Manejo de Hipertensión Severa (200/100) en Atención Primaria
El manejo de un paciente con presión arterial de 200/100 mmHg en atención primaria debe enfocarse en determinar si se trata de una urgencia o emergencia hipertensiva, con tratamiento gradual en ausencia de daño a órganos diana. 1
Evaluación Inicial
Clasificación de la Hipertensión Severa
- Emergencia hipertensiva: PA ≥180/120 mmHg CON evidencia de daño agudo a órganos diana 1
- Urgencia hipertensiva: PA ≥180/120 mmHg SIN evidencia de daño a órganos diana 1
Evaluación de Daño a Órganos Diana
Buscar signos y síntomas de:
- Neurológicos: cefalea intensa, alteraciones visuales, confusión, convulsiones (encefalopatía hipertensiva)
- Cardiovasculares: dolor torácico, disnea, edema pulmonar
- Renales: hematuria, oliguria
- Oftalmológicos: exudados, hemorragias o papiledema en fondo de ojo 1
Algoritmo de Manejo
Si NO hay signos de daño a órganos diana (Urgencia Hipertensiva):
- Repetir mediciones de PA en ambos brazos para confirmar los valores 1
- Reducción gradual de PA en 24-48 horas mediante medicación oral 1
- No reducir la PA bruscamente (evitar nifedipino de acción corta) 1
- Meta inicial: Reducir la PA media no más del 25% en las primeras horas 1
- Meta secundaria: Alcanzar valores de 160/100-110 mmHg en las siguientes 2-6 horas 2
Si HAY signos de daño a órganos diana (Emergencia Hipertensiva):
- Derivación inmediata a servicio de urgencias hospitalarias 1
- Monitorización continua en unidad de cuidados intensivos 1
- Tratamiento parenteral con antihipertensivos intravenosos 1
Tratamiento Farmacológico en Atención Primaria (Urgencia Hipertensiva)

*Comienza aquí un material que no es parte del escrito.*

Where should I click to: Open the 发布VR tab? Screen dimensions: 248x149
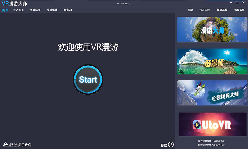pyautogui.click(x=68, y=10)
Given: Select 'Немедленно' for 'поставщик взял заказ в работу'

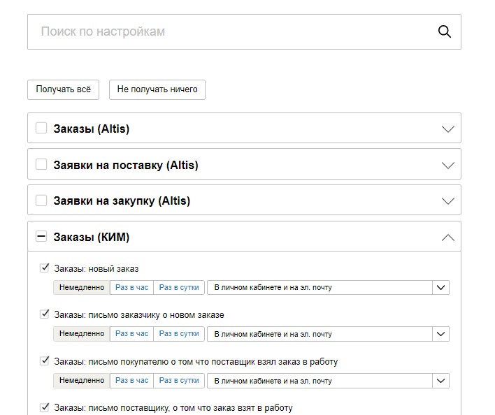Looking at the screenshot, I should click(x=81, y=381).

Opciones de primera línea:
- Captopril: 25 mg vía oral (IECA de acción rápida) 3
- Labetalol: 200-400 mg vía oral (bloqueador alfa y beta) 1, 4
- Amlodipino: 5-10 mg vía oral (bloqueador de canales de calcio) 1
Consideraciones especiales:
- Pacientes <55 años: Preferir IECA o ARA-II 5
- Pacientes ≥55 años o afroamericanos: Preferir bloqueadores de canales de calcio 5
- Evitar reducción brusca de la PA que pueda precipitar isquemia renal, cerebral o coronaria 1
Seguimiento
- Programar revisión en 24-48 horas para reevaluar PA 1
- Ajustar tratamiento según respuesta y tolerancia 1
- Estudios complementarios: Solicitar electrocardiograma, función renal, electrolitos y fondo de ojo 1
- Derivación a especialista si no se logra control adecuado en atención primaria 5
Puntos Clave y Advertencias
- No usar nifedipino de acción corta por riesgo de descenso brusco e incontrolado de la PA 1
- No normalizar completamente la PA de forma inmediata en pacientes con hipertensión crónica, ya que tienen alterada la curva de autorregulación cerebral 6
- La presión 200/100 mmHg sin síntomas no requiere hospitalización inmediata, pero sí tratamiento y seguimiento cercano 1, 7
- Considerar causas secundarias de hipertensión en pacientes con crisis hipertensivas (incumplimiento terapéutico, enfermedad renal, feocromocitoma, etc.) 6
El objetivo principal es prevenir la morbilidad y mortalidad asociadas a la hipertensión severa mediante un control gradual y seguro de la presión arterial, evitando descensos bruscos que puedan comprometer la perfusión de órganos vitales.